Meltdown Comics, a comic book store which promoted the book itself, gave Bat-Manga! a positive review.

It has also been raised as an issue that Chip Kidd got all the credit for Bat-Manga! instead of Jiro Kuwata. Chip Kidd responded to these claims, "First, Bat-Manga is not just about the work of Mr. Kuwata, although that of course makes up the bulk of the book. Rather, it is about chronicling the phenomenon, however short-lived, of Batman in Japan in 1966" Nisha Gopalan of Los Angeles Times, considered this debatable, "it should also be noted that "Bat-Manga!" feels like a radical packaging of Kuwata's work and that the creator is interviewed and given multiple credits within its pages"

==In other media==
The first issue of Grant Morrison's Batman Inc. series features several references to the Batman manga.

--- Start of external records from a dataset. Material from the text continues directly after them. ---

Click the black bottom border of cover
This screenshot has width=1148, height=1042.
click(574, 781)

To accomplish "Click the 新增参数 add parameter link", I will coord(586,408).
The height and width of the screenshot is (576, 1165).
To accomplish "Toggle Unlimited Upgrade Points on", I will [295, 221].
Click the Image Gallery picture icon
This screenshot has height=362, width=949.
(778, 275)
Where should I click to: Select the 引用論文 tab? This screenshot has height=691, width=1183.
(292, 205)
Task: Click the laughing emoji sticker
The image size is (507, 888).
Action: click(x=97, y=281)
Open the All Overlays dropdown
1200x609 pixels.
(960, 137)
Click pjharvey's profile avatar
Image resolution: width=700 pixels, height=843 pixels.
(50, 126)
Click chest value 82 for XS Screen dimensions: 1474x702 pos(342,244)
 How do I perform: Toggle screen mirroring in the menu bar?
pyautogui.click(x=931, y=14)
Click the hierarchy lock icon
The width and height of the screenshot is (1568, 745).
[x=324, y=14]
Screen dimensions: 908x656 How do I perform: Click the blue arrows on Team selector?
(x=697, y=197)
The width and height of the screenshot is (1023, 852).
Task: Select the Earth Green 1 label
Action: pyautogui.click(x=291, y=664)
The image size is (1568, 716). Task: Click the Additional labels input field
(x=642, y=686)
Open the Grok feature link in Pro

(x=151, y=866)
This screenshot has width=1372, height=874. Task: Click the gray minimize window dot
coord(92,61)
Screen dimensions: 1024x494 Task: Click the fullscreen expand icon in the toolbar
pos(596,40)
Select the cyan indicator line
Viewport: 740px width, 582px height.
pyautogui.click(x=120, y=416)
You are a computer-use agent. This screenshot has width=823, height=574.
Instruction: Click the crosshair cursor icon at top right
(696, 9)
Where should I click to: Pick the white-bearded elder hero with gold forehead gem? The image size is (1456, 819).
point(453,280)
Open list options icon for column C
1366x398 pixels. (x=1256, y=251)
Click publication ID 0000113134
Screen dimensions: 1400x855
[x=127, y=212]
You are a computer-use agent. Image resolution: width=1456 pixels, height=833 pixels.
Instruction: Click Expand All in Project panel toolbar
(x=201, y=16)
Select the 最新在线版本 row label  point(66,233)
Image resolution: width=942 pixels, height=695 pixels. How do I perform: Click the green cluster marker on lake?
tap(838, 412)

Most notable among them are the inclusion of Lord Death Man, a character who appeared in the manga after initially appearing in a US Batman comic book in 1966 as simply "Death Man"; and a character named Jiro Osamu, who is likely named after artists Jiro Kawata and Osamu Tezuka.

A story inspired by the Batman manga appeared in Batman: The Brave and the Bold episode "Bat-Mite Presents: Batman's Strangest Cases!", with Chip Kidd and Saul Ferris working alongside the show's creators to produce the segment. Ferris provided digital images from his Batman toy collection which were incorporated in Bat-Mite's introductory segments (voiced by Paul Reubens of Pee-wee Herman fame). During the episode, Batman and Robin fight against Lord Death Man, a foe present in the comic.